• **INSTRUCTIONS TO FOLLOW**: Convert the lines below into a JSON list of strings, with one string for each line and no entries for blank lines. Leave the pictures out of the result.

• **EXERCISE DATA**:
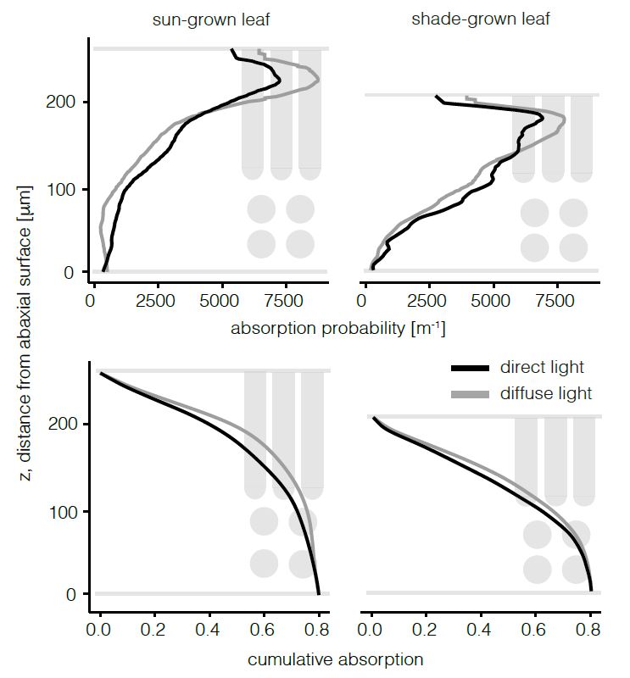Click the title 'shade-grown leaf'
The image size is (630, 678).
pyautogui.click(x=480, y=19)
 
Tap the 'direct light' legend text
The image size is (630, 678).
pyautogui.click(x=542, y=368)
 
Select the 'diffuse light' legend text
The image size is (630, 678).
pyautogui.click(x=546, y=393)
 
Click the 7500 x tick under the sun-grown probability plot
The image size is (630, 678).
pyautogui.click(x=285, y=301)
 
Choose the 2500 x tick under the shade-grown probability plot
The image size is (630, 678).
pyautogui.click(x=427, y=301)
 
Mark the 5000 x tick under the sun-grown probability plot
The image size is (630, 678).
pyautogui.click(x=220, y=301)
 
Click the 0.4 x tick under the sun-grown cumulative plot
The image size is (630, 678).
pyautogui.click(x=209, y=631)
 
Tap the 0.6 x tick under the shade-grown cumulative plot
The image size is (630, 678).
pyautogui.click(x=534, y=631)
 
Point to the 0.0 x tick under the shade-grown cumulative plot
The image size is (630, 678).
pyautogui.click(x=371, y=631)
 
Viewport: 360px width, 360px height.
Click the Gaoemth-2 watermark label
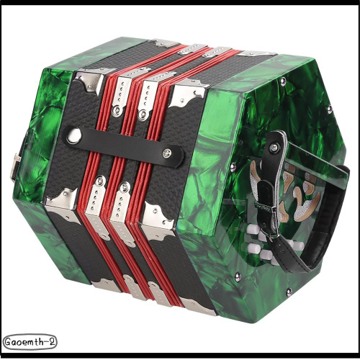pos(30,341)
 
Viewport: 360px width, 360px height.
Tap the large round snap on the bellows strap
pos(73,135)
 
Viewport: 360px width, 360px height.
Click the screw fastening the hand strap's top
pos(273,147)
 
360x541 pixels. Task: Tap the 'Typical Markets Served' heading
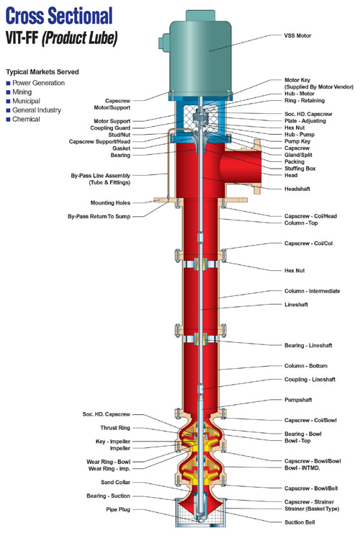41,73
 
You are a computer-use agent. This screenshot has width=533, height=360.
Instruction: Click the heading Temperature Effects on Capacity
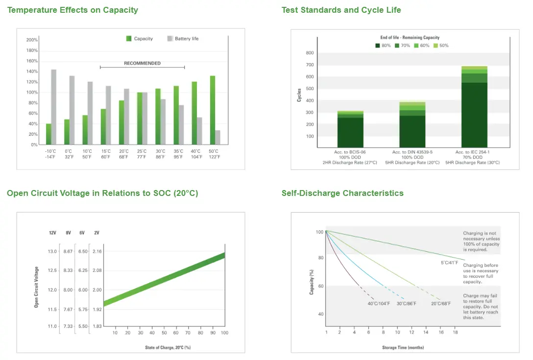tap(73, 10)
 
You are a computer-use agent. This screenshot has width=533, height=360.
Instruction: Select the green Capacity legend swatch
tap(129, 38)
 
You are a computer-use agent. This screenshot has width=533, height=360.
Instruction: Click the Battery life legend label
tap(187, 39)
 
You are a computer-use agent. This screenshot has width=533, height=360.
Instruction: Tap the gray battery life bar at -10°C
tap(54, 107)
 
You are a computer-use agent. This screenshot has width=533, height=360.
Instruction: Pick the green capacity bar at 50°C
tap(213, 110)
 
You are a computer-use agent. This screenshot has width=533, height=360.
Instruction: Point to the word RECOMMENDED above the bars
tap(142, 63)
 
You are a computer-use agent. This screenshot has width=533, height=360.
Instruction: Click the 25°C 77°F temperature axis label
tap(142, 154)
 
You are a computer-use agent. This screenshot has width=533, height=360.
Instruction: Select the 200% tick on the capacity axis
tap(32, 40)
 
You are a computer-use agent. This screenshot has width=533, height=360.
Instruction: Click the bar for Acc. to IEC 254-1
tap(474, 107)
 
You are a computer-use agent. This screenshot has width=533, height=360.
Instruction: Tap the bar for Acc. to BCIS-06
tap(350, 129)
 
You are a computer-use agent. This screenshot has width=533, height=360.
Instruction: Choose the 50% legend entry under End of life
tap(441, 46)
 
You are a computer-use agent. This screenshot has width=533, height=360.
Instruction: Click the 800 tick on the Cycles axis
tap(310, 53)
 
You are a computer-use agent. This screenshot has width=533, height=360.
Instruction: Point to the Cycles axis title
tap(299, 95)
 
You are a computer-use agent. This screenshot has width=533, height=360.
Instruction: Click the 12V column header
tap(52, 233)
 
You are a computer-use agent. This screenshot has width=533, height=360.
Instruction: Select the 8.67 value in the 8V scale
tap(68, 252)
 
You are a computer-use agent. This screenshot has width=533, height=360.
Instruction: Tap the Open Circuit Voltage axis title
tap(36, 287)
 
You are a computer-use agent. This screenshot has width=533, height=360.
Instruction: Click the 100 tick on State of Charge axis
tap(225, 333)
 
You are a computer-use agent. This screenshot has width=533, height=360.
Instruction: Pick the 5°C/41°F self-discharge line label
tap(449, 263)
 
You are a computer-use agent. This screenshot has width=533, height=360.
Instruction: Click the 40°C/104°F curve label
tap(379, 304)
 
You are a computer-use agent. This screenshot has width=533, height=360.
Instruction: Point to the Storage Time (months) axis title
tap(403, 347)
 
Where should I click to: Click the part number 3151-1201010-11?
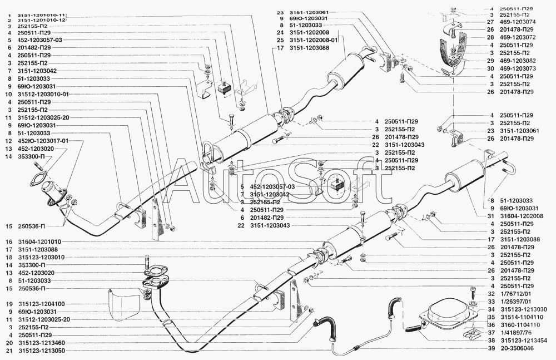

• **RESULT BELOW**:
[
  "Click the title 'shade-grown leaf'",
  "The image size is (630, 678).",
  "pyautogui.click(x=480, y=19)",
  "Tap the 'direct light' legend text",
  "The image size is (630, 678).",
  "pyautogui.click(x=542, y=368)",
  "Select the 'diffuse light' legend text",
  "The image size is (630, 678).",
  "pyautogui.click(x=546, y=393)",
  "Click the 7500 x tick under the sun-grown probability plot",
  "The image size is (630, 678).",
  "pyautogui.click(x=285, y=301)",
  "Choose the 2500 x tick under the shade-grown probability plot",
  "The image size is (630, 678).",
  "pyautogui.click(x=427, y=301)",
  "Mark the 5000 x tick under the sun-grown probability plot",
  "The image size is (630, 678).",
  "pyautogui.click(x=220, y=301)",
  "Click the 0.4 x tick under the sun-grown cumulative plot",
  "The image size is (630, 678).",
  "pyautogui.click(x=209, y=631)",
  "Tap the 0.6 x tick under the shade-grown cumulative plot",
  "The image size is (630, 678).",
  "pyautogui.click(x=534, y=631)",
  "Point to the 0.0 x tick under the shade-grown cumulative plot",
  "The image size is (630, 678).",
  "pyautogui.click(x=371, y=631)",
  "Viewport: 360px width, 360px height.",
  "Click the Gaoemth-2 watermark label",
  "pos(30,341)",
  "Viewport: 360px width, 360px height.",
  "Tap the large round snap on the bellows strap",
  "pos(73,135)",
  "Viewport: 360px width, 360px height.",
  "Click the screw fastening the hand strap's top",
  "pos(273,147)",
  "360x541 pixels. Task: Tap the 'Typical Markets Served' heading",
  "41,73",
  "You are a computer-use agent. This screenshot has width=533, height=360.",
  "Instruction: Click the heading Temperature Effects on Capacity",
  "tap(73, 10)",
  "You are a computer-use agent. This screenshot has width=533, height=360.",
  "Instruction: Select the green Capacity legend swatch",
  "tap(129, 38)",
  "You are a computer-use agent. This screenshot has width=533, height=360.",
  "Instruction: Click the Battery life legend label",
  "tap(187, 39)",
  "You are a computer-use agent. This screenshot has width=533, height=360.",
  "Instruction: Tap the gray battery life bar at -10°C",
  "tap(54, 107)",
  "You are a computer-use agent. This screenshot has width=533, height=360.",
  "Instruction: Pick the green capacity bar at 50°C",
  "tap(213, 110)",
  "You are a computer-use agent. This screenshot has width=533, height=360.",
  "Instruction: Point to the word RECOMMENDED above the bars",
  "tap(142, 63)",
  "You are a computer-use agent. This screenshot has width=533, height=360.",
  "Instruction: Click the 25°C 77°F temperature axis label",
  "tap(142, 154)",
  "You are a computer-use agent. This screenshot has width=533, height=360.",
  "Instruction: Select the 200% tick on the capacity axis",
  "tap(32, 40)",
  "You are a computer-use agent. This screenshot has width=533, height=360.",
  "Instruction: Click the bar for Acc. to IEC 254-1",
  "tap(474, 107)",
  "You are a computer-use agent. This screenshot has width=533, height=360.",
  "Instruction: Tap the bar for Acc. to BCIS-06",
  "tap(350, 129)",
  "You are a computer-use agent. This screenshot has width=533, height=360.",
  "Instruction: Choose the 50% legend entry under End of life",
  "tap(441, 46)",
  "You are a computer-use agent. This screenshot has width=533, height=360.",
  "Instruction: Click the 800 tick on the Cycles axis",
  "tap(310, 53)",
  "You are a computer-use agent. This screenshot has width=533, height=360.",
  "Instruction: Point to the Cycles axis title",
  "tap(299, 95)",
  "You are a computer-use agent. This screenshot has width=533, height=360.",
  "Instruction: Click the 12V column header",
  "tap(52, 233)",
  "You are a computer-use agent. This screenshot has width=533, height=360.",
  "Instruction: Select the 8.67 value in the 8V scale",
  "tap(68, 252)",
  "You are a computer-use agent. This screenshot has width=533, height=360.",
  "Instruction: Tap the Open Circuit Voltage axis title",
  "tap(36, 287)",
  "You are a computer-use agent. This screenshot has width=533, height=360.",
  "Instruction: Click the 100 tick on State of Charge axis",
  "tap(225, 333)",
  "You are a computer-use agent. This screenshot has width=533, height=360.",
  "Instruction: Pick the 5°C/41°F self-discharge line label",
  "tap(449, 263)",
  "You are a computer-use agent. This screenshot has width=533, height=360.",
  "Instruction: Click the 40°C/104°F curve label",
  "tap(379, 304)",
  "You are a computer-use agent. This screenshot has width=533, height=360.",
  "Instruction: Point to the Storage Time (months) axis title",
  "tap(403, 347)",
  "Where should I click to: Click the part number 3151-1201010-11?"
]